THE EXERCISE
Transcribe the listing below exactly, from the line containing "Given: View the" through the line containing "coord(24,508)", inclusive, and reproduce only those lines.
'''
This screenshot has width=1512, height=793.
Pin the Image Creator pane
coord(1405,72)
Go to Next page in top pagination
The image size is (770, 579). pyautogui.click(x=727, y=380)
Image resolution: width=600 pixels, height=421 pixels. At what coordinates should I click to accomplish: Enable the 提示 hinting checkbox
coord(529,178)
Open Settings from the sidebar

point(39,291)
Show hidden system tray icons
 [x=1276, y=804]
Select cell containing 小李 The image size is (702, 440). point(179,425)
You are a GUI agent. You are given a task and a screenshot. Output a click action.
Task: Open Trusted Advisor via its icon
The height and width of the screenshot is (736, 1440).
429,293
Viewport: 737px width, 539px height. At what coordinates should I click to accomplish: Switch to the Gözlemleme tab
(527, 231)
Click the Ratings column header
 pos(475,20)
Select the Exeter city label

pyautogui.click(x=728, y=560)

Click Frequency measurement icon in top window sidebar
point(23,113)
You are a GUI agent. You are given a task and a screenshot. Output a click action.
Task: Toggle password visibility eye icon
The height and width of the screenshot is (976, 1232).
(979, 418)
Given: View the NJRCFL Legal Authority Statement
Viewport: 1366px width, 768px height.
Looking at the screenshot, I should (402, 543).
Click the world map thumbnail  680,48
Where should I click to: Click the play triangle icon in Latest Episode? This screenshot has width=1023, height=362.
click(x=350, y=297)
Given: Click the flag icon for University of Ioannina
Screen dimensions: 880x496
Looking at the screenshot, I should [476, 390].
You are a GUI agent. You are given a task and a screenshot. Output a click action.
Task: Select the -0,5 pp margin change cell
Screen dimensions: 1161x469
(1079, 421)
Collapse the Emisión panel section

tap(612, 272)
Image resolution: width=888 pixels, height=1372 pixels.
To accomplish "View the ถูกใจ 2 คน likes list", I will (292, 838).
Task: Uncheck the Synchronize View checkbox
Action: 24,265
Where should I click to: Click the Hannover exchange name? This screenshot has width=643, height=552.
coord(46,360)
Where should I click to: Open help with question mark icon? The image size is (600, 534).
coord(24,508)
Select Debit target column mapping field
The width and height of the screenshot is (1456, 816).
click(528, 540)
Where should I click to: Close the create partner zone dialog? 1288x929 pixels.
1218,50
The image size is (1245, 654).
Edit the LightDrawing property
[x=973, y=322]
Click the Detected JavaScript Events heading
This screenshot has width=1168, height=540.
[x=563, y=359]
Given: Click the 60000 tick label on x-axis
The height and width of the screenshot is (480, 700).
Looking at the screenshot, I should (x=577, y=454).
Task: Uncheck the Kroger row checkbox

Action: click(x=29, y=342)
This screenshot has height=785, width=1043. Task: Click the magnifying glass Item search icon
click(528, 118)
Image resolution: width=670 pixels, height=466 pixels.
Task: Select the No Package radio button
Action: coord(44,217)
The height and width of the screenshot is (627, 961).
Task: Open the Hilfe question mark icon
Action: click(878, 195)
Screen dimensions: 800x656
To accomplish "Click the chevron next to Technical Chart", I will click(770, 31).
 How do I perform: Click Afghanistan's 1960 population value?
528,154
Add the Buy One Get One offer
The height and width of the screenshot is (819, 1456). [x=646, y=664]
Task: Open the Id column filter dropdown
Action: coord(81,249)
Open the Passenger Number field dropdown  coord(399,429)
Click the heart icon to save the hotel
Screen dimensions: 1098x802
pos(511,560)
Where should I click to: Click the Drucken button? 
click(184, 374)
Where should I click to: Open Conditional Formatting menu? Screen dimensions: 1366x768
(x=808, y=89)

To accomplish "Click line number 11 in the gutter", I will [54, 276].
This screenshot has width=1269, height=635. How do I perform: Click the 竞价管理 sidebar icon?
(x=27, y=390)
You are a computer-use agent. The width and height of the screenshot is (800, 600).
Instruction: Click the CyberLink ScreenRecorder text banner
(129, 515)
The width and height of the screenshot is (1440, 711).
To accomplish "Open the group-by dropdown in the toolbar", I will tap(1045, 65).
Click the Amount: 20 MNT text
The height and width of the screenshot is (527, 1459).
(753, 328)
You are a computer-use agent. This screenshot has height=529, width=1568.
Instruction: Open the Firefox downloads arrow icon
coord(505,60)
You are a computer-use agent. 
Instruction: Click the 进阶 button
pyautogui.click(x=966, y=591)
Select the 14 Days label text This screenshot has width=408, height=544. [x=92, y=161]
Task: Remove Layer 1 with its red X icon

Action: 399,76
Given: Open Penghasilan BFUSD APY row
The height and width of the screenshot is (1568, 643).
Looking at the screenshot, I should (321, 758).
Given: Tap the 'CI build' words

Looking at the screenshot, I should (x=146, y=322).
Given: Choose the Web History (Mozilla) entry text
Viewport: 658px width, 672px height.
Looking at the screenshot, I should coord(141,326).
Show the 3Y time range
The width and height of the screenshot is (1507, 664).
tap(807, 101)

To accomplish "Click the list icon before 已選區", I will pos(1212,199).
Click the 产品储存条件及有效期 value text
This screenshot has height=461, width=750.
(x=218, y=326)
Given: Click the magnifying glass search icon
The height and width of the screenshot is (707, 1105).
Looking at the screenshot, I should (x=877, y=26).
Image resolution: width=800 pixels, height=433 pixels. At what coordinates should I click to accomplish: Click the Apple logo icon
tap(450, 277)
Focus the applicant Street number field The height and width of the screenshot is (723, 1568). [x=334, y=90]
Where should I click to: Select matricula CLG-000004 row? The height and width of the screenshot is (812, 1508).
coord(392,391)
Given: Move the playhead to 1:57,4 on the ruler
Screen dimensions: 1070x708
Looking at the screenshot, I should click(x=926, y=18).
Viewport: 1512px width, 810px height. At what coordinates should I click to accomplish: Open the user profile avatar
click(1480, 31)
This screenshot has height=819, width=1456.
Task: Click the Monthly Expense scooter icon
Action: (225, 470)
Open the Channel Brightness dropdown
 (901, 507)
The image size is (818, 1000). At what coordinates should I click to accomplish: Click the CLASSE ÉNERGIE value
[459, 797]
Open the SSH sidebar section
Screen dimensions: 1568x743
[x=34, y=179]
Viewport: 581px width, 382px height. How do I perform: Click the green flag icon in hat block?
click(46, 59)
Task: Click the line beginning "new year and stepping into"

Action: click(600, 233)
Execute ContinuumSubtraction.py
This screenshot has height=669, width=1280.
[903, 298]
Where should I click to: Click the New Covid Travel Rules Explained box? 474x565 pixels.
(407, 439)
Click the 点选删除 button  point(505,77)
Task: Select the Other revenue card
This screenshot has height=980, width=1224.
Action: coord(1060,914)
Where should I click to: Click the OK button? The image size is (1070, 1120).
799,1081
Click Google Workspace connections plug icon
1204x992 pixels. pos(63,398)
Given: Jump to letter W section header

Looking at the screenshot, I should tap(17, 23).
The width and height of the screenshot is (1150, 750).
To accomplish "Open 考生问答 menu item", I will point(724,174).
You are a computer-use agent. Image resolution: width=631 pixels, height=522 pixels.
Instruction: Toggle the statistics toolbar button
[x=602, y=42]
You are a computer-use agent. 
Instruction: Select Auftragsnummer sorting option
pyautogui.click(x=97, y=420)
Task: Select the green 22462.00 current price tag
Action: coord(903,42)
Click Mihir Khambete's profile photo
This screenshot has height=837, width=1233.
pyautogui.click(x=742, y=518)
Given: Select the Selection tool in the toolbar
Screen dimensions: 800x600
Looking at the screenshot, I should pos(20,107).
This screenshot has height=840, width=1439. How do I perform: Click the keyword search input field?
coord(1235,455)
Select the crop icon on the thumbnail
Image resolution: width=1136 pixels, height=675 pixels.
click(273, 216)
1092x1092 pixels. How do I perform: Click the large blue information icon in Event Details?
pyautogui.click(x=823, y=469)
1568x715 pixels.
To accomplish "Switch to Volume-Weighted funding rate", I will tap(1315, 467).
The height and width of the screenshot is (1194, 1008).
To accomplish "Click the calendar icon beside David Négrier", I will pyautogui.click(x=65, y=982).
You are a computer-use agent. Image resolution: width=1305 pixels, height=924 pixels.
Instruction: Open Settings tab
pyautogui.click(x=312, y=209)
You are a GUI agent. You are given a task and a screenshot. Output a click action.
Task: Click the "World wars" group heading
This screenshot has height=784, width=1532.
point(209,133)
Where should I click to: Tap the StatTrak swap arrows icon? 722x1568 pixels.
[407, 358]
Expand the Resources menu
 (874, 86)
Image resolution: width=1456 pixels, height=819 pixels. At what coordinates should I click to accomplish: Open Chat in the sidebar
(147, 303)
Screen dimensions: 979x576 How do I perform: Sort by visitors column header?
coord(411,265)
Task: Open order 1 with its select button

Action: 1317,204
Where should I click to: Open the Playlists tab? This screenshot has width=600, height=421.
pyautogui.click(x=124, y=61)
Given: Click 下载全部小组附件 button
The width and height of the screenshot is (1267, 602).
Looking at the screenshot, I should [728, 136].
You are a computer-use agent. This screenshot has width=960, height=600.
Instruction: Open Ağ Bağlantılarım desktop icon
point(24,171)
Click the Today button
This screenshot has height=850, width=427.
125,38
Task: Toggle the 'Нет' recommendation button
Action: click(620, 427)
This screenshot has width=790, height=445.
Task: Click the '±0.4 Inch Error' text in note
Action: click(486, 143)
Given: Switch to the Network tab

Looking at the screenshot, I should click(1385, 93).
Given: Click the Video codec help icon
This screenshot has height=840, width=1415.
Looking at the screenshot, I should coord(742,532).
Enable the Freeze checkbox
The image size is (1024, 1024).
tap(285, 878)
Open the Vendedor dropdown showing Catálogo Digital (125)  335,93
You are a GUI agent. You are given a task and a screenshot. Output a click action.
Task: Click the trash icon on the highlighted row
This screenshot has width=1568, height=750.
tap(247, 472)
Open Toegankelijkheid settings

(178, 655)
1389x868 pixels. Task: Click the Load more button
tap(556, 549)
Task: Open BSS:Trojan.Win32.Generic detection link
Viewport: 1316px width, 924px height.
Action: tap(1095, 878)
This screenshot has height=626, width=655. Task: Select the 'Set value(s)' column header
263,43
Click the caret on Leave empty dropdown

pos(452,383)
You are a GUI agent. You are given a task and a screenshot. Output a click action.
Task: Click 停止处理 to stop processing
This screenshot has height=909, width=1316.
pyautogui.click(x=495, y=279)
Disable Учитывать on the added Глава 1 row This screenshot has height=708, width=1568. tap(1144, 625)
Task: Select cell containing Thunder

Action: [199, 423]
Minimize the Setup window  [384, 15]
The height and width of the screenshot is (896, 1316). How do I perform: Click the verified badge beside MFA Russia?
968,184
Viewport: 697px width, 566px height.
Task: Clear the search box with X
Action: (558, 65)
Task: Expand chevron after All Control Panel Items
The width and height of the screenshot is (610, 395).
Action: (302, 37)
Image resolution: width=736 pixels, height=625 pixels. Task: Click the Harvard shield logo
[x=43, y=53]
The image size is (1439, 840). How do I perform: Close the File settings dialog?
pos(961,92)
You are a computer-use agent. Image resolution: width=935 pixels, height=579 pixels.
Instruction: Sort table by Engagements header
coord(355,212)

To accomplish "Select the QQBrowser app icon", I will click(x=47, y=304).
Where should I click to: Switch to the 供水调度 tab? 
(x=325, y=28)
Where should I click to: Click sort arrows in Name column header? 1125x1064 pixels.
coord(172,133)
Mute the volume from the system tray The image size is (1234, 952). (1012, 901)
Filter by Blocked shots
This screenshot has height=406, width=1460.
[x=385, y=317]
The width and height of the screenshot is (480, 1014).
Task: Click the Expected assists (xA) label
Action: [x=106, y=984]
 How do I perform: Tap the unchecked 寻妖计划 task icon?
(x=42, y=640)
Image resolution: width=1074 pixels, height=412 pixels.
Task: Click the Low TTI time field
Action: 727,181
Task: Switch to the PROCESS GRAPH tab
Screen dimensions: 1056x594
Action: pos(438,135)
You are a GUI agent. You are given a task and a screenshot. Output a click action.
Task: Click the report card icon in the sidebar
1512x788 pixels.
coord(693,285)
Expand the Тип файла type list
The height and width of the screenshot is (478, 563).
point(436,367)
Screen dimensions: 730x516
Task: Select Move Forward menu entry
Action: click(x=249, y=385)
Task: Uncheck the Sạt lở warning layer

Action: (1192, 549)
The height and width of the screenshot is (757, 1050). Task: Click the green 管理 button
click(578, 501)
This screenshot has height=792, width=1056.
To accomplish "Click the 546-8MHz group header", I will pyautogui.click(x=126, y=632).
'''
REPLY
Given: View the NJRCFL Legal Authority Statement
Viewport: 1366px width, 768px height.
Looking at the screenshot, I should (402, 543).
Click the world map thumbnail  680,48
Where should I click to: Click the play triangle icon in Latest Episode? This screenshot has width=1023, height=362.
click(x=350, y=297)
Given: Click the flag icon for University of Ioannina
Screen dimensions: 880x496
Looking at the screenshot, I should [476, 390].
You are a GUI agent. You are given a task and a screenshot. Output a click action.
Task: Select the -0,5 pp margin change cell
Screen dimensions: 1161x469
(1079, 421)
Collapse the Emisión panel section

tap(612, 272)
Image resolution: width=888 pixels, height=1372 pixels.
To accomplish "View the ถูกใจ 2 คน likes list", I will (292, 838).
Task: Uncheck the Synchronize View checkbox
Action: 24,265
Where should I click to: Click the Hannover exchange name? This screenshot has width=643, height=552.
coord(46,360)
Where should I click to: Open help with question mark icon? The image size is (600, 534).
coord(24,508)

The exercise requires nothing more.